Until your post I hadn’t even realised that I call it Christmas dinner too and always have done despite being a
‘Lunch’ user.

Judystilldreamsofhorses · 27/12/2020 14:15

We had croissants in the morning, soup and turkey about 2.30, pudding at 5, then cheese about 9pm. (DP then wolfed a box of chocolate truffles before bed.)

52andblue · 27/12/2020 14:37

@HeelsHandbagPerfumeCoffee

For us Light breakfast - smoked salmon or a croissant Stockings and church or hot tub ⬅️ Do you live in a brothel?
ha ha! I was thinking: 'Church OR hot tub' too, but hadn't jumped to brothel.

For us it is usually smoked salmon and eggs for breakfast (stockings)
Then Church
Then put the Christmas Dinner on and eat around 3 (not in stockings or a hot tub)
Then Puddings around 6/7pm, segueing into a Cheese board later.
Boxing Day is a massive buffet of leftovers / puds / cheeses.
When the kids were small we did the meals on the opposite days so there was more time to open and play with gifts (help with bike balance / assemble lego etc)

Apollo3 · 27/12/2020 14:38

I find this quite confusing

Really? You can't have thought very hard about it then. If you are eating a huge meal, you aren't going to eat all your other regular meals as normal, are you?

SuePreem · 27/12/2020 14:43

we had ours at 5 or just after - worked really well. No stress, communal cooking, very relaxed. (had eggs benedict for brunch, so no one was hungry earlier).

HTH1 · 27/12/2020 14:44

We had Christmas lunch at 1pm because that’s what we prefer (it really was easy to coordinate).

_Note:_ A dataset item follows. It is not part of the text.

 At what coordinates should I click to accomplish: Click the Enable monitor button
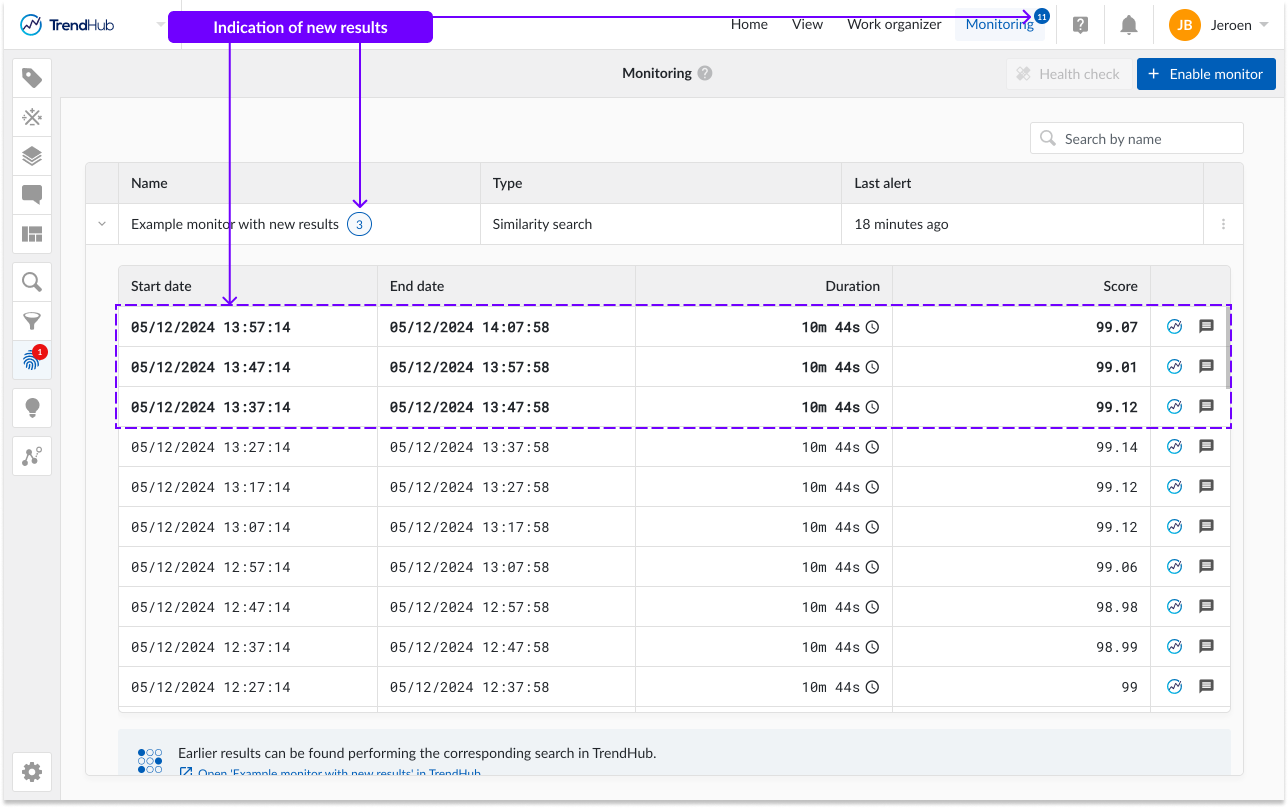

Which, @BertieBotts, does not make me “working class” Hmm

Comefromaway · 27/12/2020 14:45

I’ve lived in the midlands and north west and have always had Breakfast, Dinner and Tea.

Dinner Ladies only became Lunchtime Supervisors because it was a sexist term

The kids went to a private primary school and they had Lunch but everywhere else it was School Dinners.

On Christmas Day we usually have breakfast around 9am. Christmas Dinner about 1-2pm and Tea about 7-8pm

My parents do similar except an hour later.

RaininSummer · 27/12/2020 15:37

Catlover.... For my family, its the only way. Good to hear there are others like us. I think if I did the meal later it would take over my entire day plus we all like the buffet and games time hugely.

Lifeispassingby · 27/12/2020 15:38

In the north Dinner is at lunchtime and tea is in the evening

Notcontent · 27/12/2020 15:40

Wow - so many replies! Thank you.

All clear now! However, while over the years I have started using various British English words and phrases, for some reason I can’t bring myself to call a daytime meal dinner!! Grin

OP posts:
Redglitter · 27/12/2020 15:45

We just had Christmas Dinner the same time as we have any other dinner - about 7pm. Ive never understood having it at 3pm.

GintyMcGinty · 27/12/2020 15:46

We have a huge full Scottish breakfast at about 11am that keeps us going till Christmas dinner at 4pm. Then just graze on leftovers in the evening if peckish.